Pero sobre todo en las relaciones humanas, interpersonales, sociales, la norma del
respeto y de la no violencia, es decir, la fuerza de la verdad contra todo abuso, es
la que puede asegurar un futuro digno del hombre» (Benedicto XVI, ángelus 3 julio
2011).
«(…) Así pues, la educación no puede prescindir del prestigio, que hace creíble el
ejercicio de la autoridad. Es fruto de experiencia y competencia, pero se adquiere
sobre todo con la coherencia de la propia vida y con la implicación personal,
expresión del amor verdadero. Por consiguiente, el educador es un testigo de la
verdad y del bien; ciertamente, también él es frágil y puede tener fallos, pero siempre
tratará de ponerse de nuevo en sintonía con su misión» (Benedicto XVI, mensaje a
la diócesis de Roma sobre la tarea urgente de la educación).
«La opción que se plantea nos hace comprender de forma insistente el significado
fundamental de nuestra decisión de vida. Al mismo tiempo, la imagen de la vid es un signo
de esperanza y confianza. Encarnándose, Cristo mismo ha venido a este mundo para ser
nuestro fundamento. En cualquier necesidad y aridez, Él es la fuente de agua viva, que nos
nutre y fortalece. Él en persona carga sobre sí el pecado, el miedo y el sufrimiento y, en
definitiva, nos purifica y transforma misteriosamente en sarmientos buenos que dan vino
bueno. En esos momentos de necesidad nos sentimos a veces aplastados bajo una prensa,
como los racimos de uvas que son exprimidos completamente. Pero sabemos que, unidos
a Cristo, nos convertimos en vino de solera. Dios sabe transformar en amor incluso las
cosas difíciles y agobiantes de nuestra vida. Lo importante es que “permanezcamos” en la
vid, en Cristo. En este breve pasaje, el evangelista usa la palabra “permanecer” una docena
de veces. Este “permanecer-en-Cristo” caracteriza todo el discurso. En nuestro tiempo de
inquietudes e indiferencia, en el que tanta gente pierde el rumbo y el fundamento; en el que
la fidelidad del amor en el matrimonio y en la amistad se ha vuelto tan frágil y efímera; en
el que desearíamos gritar, en medio de nuestras necesidades, como los discípulos de
Emaús: “Señor, quédate con nosotros, porque anochece (cf. Lc 24, 29), sí, las tinieblas nos
rodean”; el Señor resucitado nos ofrece en este tiempo un refugio, un lugar de luz, de
esperanza y confianza, de paz y seguridad.

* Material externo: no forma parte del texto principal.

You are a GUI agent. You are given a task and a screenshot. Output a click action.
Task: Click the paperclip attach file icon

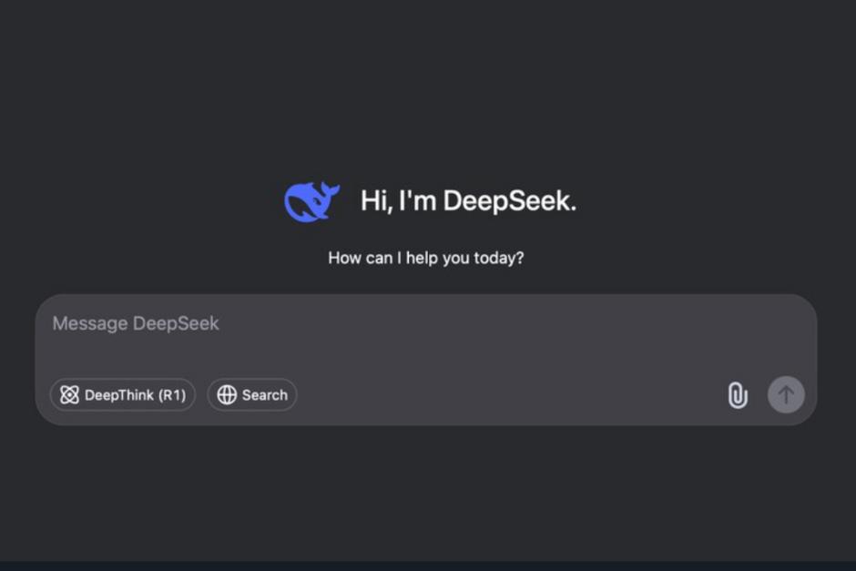point(737,395)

Donde la aridez y la muerte amenazan a los
sarmientos, allí en Cristo hay futuro, vida y alegría, allí hay siempre perdón y nuevo
comienzo, transformación entrando en su amor» (Benedicto XVI, homilía Estadio Olímpico
de Berlín Jueves 22 de septiembre de 2011).
«(…)Para esto, es preciso tener en cuenta, en primer lugar, que el camino hacia la verdad
completa compromete también al ser humano por entero: es un camino de la inteligencia y
del amor, de la razón y de la fe. No podemos avanzar en el conocimiento de algo si no nos
mueve el amor; ni tampoco amar algo en lo que no vemos racionalidad: pues “no existe la
inteligencia y después el amor: existe el amor rico en inteligencia y la inteligencia llena de
amor” (Caritas in veritate, n. 30). Si verdad y bien están unidos, también lo están
conocimiento y amor. De esta unidad deriva la coherencia de vida y pensamiento, la
ejemplaridad que se exige a todo buen educador» (Benedicto XVI, mensaje a la diócesis
de Roma sobre la tarea urgente de la educación).